A 19-year-old former student was shot and killed after a high school basketball game a week ago in Beloit, Wisconsin. On Monday, a shooting outside Chaparral High School in Las Vegas left three teens hospitalized.
On Tuesday, five teenage girls were shot and injured outside Rufus King High School in Milwaukee. Also Tuesday, a student was killed and another shot outside the South Education Center in Minneapolis, the only of these cases in which suspects were arrested. Two students from the school have been charged.
Signs are emerging that the stresses and challenges of the pandemic are worsening gun violence in American schools. Researchers who are studying the phenomenon worry it will only get worse.
Already, campuses have been the site of 141 shootings so far during the 2021-22 school year – more than at any point in the previous decade, according to Everytown for Gun Safety.
Problems that predated the pandemic – such as inequality and inadequate resources – have grown worse even as COVID-19 has introduced new challenges, like creating such stress that half of teachers say they want to quit or retire early, according to recent surveys by the National Education Association.
What that means is there are now and will continue to be fewer adults connected to students who can see warning signs that a child may be heading toward violent behavior.
“Kids are walking into a system that has been massively weakened,” said Ron Avi Astor, a school violence expert at UCLA. “We’re going to see a variety of different forms of gun violence and violence in general. We’re in a situation where things are going to get worse.”
Astor said there are myriad factors behind the violence, among them the pandemic, increases in overall community violence and breakdowns in family structures. All those issues have created a “tsunami of mental health needs” in schools, he said. And the problems are cresting as teachers and administrators are ill-equipped to deal with them because of burnout, lack of staff and illness.
The problem is not necessarily too little funding, Astor said, but the missing human capital — teachers, specialists and staff who could help tackle the crisis of violence.

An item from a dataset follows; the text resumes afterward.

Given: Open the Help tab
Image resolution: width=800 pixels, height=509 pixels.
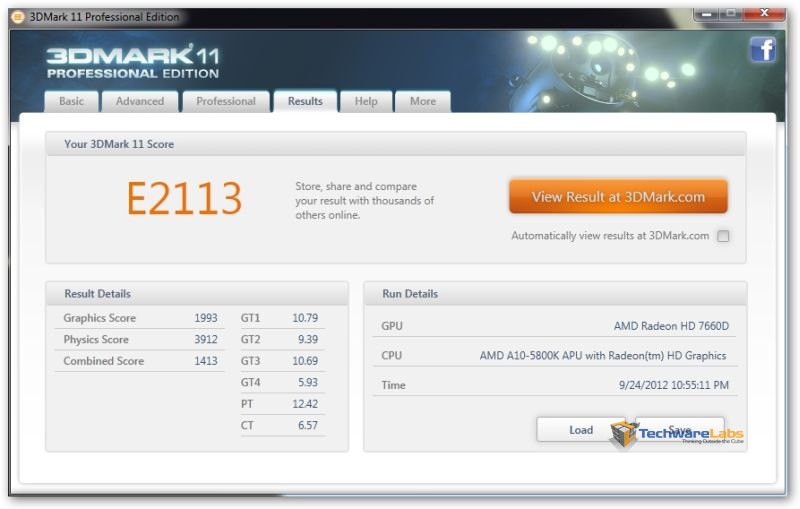Looking at the screenshot, I should (x=366, y=101).
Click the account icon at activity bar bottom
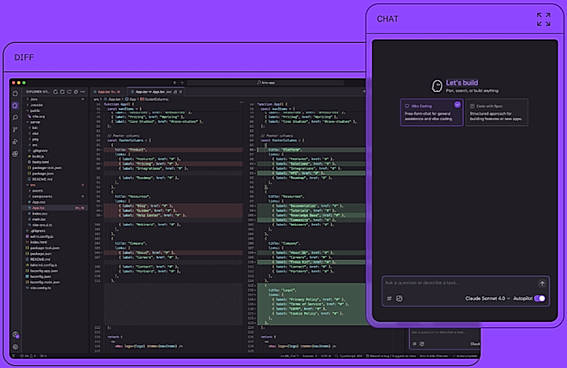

BROKEN ROUTINES, MANY GUNS
Katherine Schweit, a retired FBI special agent who focused on active shooters and author of the book “Stop the Killing” published last year, said another key factor in the violence has been parents’ erratic schedules in the pandemic. This means less oversight and less predictable routines for kids, making it even more difficult for parents, teachers and others to see warning signs.
“One of the things that we focus on when we talk about preventing shootings … is what is different in someone’s routine that might indicate to us that this person is on a trajectory towards violence,” she said. “But who has a routine these days? Nobody.”
The availability of guns is another factor, according to Jillian Peterson, a criminology professor at Hamline University and co-creator of the Violence Project research center. The past year saw consistent monthly record gun sales, though purchases have begun to ebb. Peterson said far too many of those guns are not secured in homes, allowing teens access.
One of the most important things schools can do right now, Peterson said, is create crisis response systems and teams so that students and teachers can report their concerns about specific students. This information can be funneled to people trained to evaluate the threats.
Peterson said that while it is impossible to know exactly what is driving increases in violence, researchers agree the decimation of school services is a big contributor.
“We know that a lot of things that prevented violence, like after-school programs and sports, are still not up and functioning in many places,” she said.
“The pandemic,” Peterson added, “has shown us that schools are so much more than schools. They really hold our society together and hold our kids together in many ways, from mental health to physical health to food security. And we lost that.”